* _Your task_
Each line in the entries below that holds the word "section" belongs in the answer.
[[ Supplied records, beginning ]]
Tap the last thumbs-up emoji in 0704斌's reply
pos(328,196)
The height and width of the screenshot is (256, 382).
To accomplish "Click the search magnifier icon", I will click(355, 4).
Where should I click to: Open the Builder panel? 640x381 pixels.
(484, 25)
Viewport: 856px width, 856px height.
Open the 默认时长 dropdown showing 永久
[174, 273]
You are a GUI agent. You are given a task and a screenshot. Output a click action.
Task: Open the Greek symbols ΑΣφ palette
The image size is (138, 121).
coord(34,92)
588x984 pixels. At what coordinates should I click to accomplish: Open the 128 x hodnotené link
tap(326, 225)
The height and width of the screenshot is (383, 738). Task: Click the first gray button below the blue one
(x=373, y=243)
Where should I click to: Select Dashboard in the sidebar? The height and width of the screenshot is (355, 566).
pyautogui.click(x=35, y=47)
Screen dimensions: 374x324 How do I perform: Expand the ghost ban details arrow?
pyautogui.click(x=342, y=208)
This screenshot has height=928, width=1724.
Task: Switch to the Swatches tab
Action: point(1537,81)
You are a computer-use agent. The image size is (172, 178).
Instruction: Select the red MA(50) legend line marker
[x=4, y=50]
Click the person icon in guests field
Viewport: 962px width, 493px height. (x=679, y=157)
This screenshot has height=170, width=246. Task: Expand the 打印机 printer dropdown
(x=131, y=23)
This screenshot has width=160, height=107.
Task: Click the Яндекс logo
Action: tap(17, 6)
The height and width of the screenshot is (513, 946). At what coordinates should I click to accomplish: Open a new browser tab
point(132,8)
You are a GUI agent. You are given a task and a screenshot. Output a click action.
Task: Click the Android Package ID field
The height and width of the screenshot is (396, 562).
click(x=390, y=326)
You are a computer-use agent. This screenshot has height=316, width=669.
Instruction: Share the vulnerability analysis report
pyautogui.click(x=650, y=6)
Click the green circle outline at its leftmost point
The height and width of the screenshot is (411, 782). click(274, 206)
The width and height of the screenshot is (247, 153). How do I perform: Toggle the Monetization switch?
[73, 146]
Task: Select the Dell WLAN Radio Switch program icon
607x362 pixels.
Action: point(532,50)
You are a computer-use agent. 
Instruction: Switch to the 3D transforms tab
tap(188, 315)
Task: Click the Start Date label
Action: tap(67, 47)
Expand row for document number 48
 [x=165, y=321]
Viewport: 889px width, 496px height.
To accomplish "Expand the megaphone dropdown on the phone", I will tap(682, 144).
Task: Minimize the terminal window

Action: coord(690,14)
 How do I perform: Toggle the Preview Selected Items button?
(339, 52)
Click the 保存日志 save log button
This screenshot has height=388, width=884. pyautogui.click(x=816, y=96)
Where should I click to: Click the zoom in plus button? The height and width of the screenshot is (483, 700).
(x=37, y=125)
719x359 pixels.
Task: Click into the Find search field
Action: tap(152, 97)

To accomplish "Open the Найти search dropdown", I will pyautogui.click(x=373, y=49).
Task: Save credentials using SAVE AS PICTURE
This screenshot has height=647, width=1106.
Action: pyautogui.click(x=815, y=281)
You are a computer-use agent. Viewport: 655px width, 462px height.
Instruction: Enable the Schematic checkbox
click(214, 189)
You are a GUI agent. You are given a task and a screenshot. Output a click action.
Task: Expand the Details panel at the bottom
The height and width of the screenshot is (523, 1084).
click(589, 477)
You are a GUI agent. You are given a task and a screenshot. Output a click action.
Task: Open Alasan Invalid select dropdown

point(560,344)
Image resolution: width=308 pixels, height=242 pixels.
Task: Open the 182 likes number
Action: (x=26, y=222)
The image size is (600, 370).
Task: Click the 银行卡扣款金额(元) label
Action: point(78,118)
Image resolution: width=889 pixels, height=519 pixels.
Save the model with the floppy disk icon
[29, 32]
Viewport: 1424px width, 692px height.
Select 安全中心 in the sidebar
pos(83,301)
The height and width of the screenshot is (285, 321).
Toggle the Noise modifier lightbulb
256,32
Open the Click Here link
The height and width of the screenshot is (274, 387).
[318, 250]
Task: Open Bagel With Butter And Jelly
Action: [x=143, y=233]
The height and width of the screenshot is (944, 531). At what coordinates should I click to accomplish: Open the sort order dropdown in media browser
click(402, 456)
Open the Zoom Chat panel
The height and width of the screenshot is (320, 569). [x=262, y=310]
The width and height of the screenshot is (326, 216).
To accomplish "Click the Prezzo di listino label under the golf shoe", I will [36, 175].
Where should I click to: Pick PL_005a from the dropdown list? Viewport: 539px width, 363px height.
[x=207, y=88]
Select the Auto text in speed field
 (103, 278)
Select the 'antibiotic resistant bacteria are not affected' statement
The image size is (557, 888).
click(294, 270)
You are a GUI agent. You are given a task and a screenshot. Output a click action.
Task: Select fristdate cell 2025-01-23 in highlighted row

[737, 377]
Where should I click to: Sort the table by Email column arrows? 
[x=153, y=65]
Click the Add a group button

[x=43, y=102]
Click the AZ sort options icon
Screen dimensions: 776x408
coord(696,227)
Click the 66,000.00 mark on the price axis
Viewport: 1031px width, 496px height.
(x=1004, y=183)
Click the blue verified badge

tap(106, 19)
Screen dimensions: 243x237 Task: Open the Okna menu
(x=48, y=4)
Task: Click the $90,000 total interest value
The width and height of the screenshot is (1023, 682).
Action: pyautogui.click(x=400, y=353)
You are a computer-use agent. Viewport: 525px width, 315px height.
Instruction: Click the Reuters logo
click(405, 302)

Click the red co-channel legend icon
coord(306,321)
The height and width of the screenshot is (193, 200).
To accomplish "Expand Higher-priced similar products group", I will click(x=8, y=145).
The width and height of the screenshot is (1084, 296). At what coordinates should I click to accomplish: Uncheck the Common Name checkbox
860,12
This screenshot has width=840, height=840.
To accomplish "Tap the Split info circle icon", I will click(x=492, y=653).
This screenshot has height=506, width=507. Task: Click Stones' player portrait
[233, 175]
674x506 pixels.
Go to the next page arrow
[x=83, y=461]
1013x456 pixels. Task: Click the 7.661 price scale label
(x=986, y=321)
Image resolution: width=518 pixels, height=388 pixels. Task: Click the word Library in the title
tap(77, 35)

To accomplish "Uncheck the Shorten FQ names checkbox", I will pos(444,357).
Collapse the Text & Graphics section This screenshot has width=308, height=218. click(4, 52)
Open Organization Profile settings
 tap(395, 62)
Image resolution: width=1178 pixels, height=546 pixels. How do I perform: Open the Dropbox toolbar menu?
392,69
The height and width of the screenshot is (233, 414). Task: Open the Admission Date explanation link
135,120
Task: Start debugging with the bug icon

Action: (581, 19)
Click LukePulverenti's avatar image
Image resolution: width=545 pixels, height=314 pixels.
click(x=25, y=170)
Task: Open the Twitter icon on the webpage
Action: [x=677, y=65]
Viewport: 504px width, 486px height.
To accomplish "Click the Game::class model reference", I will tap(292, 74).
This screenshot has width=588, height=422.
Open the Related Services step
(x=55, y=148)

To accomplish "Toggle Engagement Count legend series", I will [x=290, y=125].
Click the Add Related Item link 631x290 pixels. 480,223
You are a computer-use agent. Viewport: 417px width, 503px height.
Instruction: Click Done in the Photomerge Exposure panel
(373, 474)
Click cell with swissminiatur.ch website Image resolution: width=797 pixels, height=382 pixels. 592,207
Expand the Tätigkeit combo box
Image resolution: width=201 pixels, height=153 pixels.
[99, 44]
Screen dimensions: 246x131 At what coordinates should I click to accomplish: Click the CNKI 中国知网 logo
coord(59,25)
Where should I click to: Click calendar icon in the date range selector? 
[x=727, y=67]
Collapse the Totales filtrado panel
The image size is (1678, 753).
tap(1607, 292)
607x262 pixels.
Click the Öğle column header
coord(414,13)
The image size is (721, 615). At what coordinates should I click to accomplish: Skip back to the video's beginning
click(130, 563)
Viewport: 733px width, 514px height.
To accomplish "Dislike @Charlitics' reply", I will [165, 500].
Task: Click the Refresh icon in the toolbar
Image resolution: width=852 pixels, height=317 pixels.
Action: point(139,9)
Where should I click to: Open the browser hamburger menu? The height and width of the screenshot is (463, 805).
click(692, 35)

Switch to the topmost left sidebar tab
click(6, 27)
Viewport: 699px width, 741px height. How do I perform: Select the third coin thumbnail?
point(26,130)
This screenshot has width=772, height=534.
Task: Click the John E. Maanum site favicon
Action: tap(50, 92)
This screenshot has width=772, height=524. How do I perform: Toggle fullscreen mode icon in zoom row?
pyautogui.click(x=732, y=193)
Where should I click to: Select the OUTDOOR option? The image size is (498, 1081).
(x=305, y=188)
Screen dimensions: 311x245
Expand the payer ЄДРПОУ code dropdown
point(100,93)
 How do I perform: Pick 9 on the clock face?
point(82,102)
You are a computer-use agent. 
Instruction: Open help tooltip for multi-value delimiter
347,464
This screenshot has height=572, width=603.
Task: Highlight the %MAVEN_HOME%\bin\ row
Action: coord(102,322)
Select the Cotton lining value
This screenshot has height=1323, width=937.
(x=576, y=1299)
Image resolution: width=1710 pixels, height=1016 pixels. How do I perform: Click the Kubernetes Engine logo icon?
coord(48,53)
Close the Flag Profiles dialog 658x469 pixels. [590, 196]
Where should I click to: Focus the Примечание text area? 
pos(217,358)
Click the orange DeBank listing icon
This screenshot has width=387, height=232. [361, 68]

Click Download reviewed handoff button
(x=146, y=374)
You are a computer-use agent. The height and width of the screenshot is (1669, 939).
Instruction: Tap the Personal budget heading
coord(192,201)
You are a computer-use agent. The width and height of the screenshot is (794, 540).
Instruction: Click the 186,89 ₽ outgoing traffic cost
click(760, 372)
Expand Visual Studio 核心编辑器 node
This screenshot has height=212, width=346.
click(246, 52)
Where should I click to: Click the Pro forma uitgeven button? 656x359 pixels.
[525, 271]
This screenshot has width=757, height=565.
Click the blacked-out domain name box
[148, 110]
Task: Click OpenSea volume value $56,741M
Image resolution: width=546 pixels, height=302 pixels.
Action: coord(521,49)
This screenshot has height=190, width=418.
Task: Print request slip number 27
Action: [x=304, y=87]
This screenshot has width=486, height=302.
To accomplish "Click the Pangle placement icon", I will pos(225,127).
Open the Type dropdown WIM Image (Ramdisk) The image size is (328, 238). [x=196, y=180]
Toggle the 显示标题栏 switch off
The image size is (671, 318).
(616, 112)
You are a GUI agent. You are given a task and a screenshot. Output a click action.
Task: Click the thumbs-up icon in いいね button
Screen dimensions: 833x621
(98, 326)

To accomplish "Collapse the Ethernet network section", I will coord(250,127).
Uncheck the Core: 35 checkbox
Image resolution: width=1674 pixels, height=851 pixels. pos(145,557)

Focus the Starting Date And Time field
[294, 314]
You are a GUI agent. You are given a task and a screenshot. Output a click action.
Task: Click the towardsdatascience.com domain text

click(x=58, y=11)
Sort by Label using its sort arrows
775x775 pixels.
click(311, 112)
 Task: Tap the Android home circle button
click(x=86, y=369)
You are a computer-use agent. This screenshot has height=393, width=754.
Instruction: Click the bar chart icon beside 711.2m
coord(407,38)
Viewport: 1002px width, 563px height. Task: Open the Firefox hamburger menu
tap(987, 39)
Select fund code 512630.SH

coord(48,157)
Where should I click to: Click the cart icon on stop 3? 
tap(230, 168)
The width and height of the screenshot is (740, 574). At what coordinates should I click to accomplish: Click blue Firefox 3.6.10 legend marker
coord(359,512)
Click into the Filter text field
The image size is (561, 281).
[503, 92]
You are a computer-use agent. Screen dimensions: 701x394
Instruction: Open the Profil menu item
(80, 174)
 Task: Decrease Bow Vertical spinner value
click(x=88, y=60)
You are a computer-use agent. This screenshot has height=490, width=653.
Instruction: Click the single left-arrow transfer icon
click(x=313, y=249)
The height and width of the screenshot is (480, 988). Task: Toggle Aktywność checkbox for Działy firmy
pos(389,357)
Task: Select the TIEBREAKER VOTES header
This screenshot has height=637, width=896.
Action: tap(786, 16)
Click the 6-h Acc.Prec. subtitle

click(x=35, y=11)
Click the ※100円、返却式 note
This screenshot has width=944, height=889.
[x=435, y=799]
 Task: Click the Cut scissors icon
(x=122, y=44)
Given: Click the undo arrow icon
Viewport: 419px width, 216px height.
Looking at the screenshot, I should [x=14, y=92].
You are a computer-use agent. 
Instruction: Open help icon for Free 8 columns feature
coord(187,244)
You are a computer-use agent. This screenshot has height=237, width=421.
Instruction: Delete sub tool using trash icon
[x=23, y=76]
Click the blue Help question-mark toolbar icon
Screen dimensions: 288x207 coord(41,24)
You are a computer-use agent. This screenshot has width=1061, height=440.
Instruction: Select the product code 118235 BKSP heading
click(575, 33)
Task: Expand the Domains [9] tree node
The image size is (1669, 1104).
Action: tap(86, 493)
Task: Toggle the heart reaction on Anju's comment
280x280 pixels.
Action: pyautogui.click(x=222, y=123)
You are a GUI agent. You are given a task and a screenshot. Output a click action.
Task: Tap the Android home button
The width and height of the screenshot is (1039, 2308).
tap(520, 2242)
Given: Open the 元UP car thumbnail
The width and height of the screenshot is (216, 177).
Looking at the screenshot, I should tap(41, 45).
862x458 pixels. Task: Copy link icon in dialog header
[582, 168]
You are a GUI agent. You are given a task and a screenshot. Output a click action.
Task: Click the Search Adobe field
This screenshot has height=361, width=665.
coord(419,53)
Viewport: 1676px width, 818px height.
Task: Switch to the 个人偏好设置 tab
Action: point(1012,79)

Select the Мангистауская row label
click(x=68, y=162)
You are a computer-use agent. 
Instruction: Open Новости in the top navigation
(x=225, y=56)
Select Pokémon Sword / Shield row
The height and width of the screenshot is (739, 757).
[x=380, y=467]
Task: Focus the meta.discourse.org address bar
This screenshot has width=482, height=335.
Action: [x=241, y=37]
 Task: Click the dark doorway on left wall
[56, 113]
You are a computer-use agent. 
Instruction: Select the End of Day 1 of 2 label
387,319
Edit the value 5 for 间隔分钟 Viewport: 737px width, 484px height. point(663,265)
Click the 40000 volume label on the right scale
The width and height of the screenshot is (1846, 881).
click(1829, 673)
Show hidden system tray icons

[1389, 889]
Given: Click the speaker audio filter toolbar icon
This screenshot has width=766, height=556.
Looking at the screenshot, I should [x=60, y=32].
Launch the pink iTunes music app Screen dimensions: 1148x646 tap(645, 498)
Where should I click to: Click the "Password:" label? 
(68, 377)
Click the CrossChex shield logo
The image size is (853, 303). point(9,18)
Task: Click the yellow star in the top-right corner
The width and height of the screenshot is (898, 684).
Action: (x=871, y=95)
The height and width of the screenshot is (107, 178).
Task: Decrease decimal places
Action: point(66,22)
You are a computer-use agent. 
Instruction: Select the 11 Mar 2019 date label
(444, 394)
[[ Supplied records, end ]]
* _Exercise response_
Collapse the Text & Graphics section This screenshot has width=308, height=218. click(4, 52)
To accomplish "Collapse the Ethernet network section", I will coord(250,127).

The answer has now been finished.